Dataset rows
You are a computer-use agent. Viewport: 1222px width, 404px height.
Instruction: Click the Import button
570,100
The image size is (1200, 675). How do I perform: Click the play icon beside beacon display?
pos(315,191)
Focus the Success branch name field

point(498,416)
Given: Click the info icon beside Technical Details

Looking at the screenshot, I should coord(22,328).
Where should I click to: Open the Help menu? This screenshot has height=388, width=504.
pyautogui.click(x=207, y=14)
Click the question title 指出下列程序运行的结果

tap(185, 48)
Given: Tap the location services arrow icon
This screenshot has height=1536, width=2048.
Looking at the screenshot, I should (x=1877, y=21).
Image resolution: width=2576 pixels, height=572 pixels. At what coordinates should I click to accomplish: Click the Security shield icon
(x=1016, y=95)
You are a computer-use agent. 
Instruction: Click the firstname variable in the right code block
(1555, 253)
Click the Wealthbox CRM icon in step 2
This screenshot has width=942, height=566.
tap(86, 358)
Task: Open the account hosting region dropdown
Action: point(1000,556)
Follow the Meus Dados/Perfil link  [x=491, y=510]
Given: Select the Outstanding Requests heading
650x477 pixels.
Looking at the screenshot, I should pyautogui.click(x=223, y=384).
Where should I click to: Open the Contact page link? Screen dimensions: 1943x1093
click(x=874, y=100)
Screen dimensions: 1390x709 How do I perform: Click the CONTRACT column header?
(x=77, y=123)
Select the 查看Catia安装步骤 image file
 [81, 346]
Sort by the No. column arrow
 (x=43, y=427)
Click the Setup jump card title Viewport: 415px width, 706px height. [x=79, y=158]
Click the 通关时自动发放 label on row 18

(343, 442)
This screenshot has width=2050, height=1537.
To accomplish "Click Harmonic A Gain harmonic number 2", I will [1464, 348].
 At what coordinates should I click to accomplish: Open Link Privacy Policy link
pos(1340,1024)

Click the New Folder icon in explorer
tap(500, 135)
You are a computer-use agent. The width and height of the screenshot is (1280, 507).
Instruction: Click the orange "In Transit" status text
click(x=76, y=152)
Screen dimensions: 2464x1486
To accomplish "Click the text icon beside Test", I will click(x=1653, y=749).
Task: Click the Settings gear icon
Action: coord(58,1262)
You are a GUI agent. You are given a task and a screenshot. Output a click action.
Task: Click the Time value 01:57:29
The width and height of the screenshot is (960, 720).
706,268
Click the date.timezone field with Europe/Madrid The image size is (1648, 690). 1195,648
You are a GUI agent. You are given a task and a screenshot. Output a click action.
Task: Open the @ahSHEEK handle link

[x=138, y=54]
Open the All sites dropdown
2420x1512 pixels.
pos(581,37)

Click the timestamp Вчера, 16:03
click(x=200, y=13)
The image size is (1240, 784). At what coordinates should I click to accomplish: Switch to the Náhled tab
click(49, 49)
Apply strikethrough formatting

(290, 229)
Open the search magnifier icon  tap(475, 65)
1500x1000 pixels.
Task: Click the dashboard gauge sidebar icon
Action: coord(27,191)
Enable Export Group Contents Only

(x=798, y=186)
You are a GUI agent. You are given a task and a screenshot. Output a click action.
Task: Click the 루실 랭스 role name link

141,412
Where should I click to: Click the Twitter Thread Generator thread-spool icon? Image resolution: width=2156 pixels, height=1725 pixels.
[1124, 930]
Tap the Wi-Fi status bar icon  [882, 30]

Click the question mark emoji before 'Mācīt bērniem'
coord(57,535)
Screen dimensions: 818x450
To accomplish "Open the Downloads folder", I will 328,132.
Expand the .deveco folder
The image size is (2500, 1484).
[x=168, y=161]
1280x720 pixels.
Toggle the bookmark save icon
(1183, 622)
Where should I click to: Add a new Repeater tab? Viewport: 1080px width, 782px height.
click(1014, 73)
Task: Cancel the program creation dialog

Task instructions
Put every line of the rows above into a JSON list of strings, one string per line, leaving out blank lines.

Output below
[
  "You are a computer-use agent. Viewport: 1222px width, 404px height.",
  "Instruction: Click the Import button",
  "570,100",
  "The image size is (1200, 675). How do I perform: Click the play icon beside beacon display?",
  "pos(315,191)",
  "Focus the Success branch name field",
  "point(498,416)",
  "Given: Click the info icon beside Technical Details",
  "Looking at the screenshot, I should coord(22,328).",
  "Where should I click to: Open the Help menu? This screenshot has height=388, width=504.",
  "pyautogui.click(x=207, y=14)",
  "Click the question title 指出下列程序运行的结果",
  "tap(185, 48)",
  "Given: Tap the location services arrow icon",
  "This screenshot has height=1536, width=2048.",
  "Looking at the screenshot, I should (x=1877, y=21).",
  "Image resolution: width=2576 pixels, height=572 pixels. At what coordinates should I click to accomplish: Click the Security shield icon",
  "(x=1016, y=95)",
  "You are a computer-use agent. ",
  "Instruction: Click the firstname variable in the right code block",
  "(1555, 253)",
  "Click the Wealthbox CRM icon in step 2",
  "This screenshot has width=942, height=566.",
  "tap(86, 358)",
  "Task: Open the account hosting region dropdown",
  "Action: point(1000,556)",
  "Follow the Meus Dados/Perfil link  [x=491, y=510]",
  "Given: Select the Outstanding Requests heading",
  "650x477 pixels.",
  "Looking at the screenshot, I should pyautogui.click(x=223, y=384).",
  "Where should I click to: Open the Contact page link? Screen dimensions: 1943x1093",
  "click(x=874, y=100)",
  "Screen dimensions: 1390x709 How do I perform: Click the CONTRACT column header?",
  "(x=77, y=123)",
  "Select the 查看Catia安装步骤 image file",
  " [81, 346]",
  "Sort by the No. column arrow",
  " (x=43, y=427)",
  "Click the Setup jump card title Viewport: 415px width, 706px height. [x=79, y=158]",
  "Click the 通关时自动发放 label on row 18",
  "(343, 442)",
  "This screenshot has width=2050, height=1537.",
  "To accomplish \"Click Harmonic A Gain harmonic number 2\", I will [1464, 348].",
  " At what coordinates should I click to accomplish: Open Link Privacy Policy link",
  "pos(1340,1024)",
  "Click the New Folder icon in explorer",
  "tap(500, 135)",
  "You are a computer-use agent. The width and height of the screenshot is (1280, 507).",
  "Instruction: Click the orange \"In Transit\" status text",
  "click(x=76, y=152)",
  "Screen dimensions: 2464x1486",
  "To accomplish \"Click the text icon beside Test\", I will click(x=1653, y=749).",
  "Task: Click the Settings gear icon",
  "Action: coord(58,1262)",
  "You are a GUI agent. You are given a task and a screenshot. Output a click action.",
  "Task: Click the Time value 01:57:29",
  "The width and height of the screenshot is (960, 720).",
  "706,268",
  "Click the date.timezone field with Europe/Madrid The image size is (1648, 690). 1195,648",
  "You are a GUI agent. You are given a task and a screenshot. Output a click action.",
  "Task: Open the @ahSHEEK handle link",
  "[x=138, y=54]",
  "Open the All sites dropdown",
  "2420x1512 pixels.",
  "pos(581,37)",
  "Click the timestamp Вчера, 16:03",
  "click(x=200, y=13)",
  "The image size is (1240, 784). At what coordinates should I click to accomplish: Switch to the Náhled tab",
  "click(49, 49)",
  "Apply strikethrough formatting",
  "(290, 229)",
  "Open the search magnifier icon  tap(475, 65)",
  "1500x1000 pixels.",
  "Task: Click the dashboard gauge sidebar icon",
  "Action: coord(27,191)",
  "Enable Export Group Contents Only",
  "(x=798, y=186)",
  "You are a GUI agent. You are given a task and a screenshot. Output a click action.",
  "Task: Click the 루실 랭스 role name link",
  "141,412",
  "Where should I click to: Click the Twitter Thread Generator thread-spool icon? Image resolution: width=2156 pixels, height=1725 pixels.",
  "[1124, 930]",
  "Tap the Wi-Fi status bar icon  [882, 30]",
  "Click the question mark emoji before 'Mācīt bērniem'",
  "coord(57,535)",
  "Screen dimensions: 818x450",
  "To accomplish \"Open the Downloads folder\", I will 328,132.",
  "Expand the .deveco folder",
  "The image size is (2500, 1484).",
  "[x=168, y=161]",
  "1280x720 pixels.",
  "Toggle the bookmark save icon",
  "(1183, 622)",
  "Where should I click to: Add a new Repeater tab? Viewport: 1080px width, 782px height.",
  "click(1014, 73)",
  "Task: Cancel the program creation dialog"
]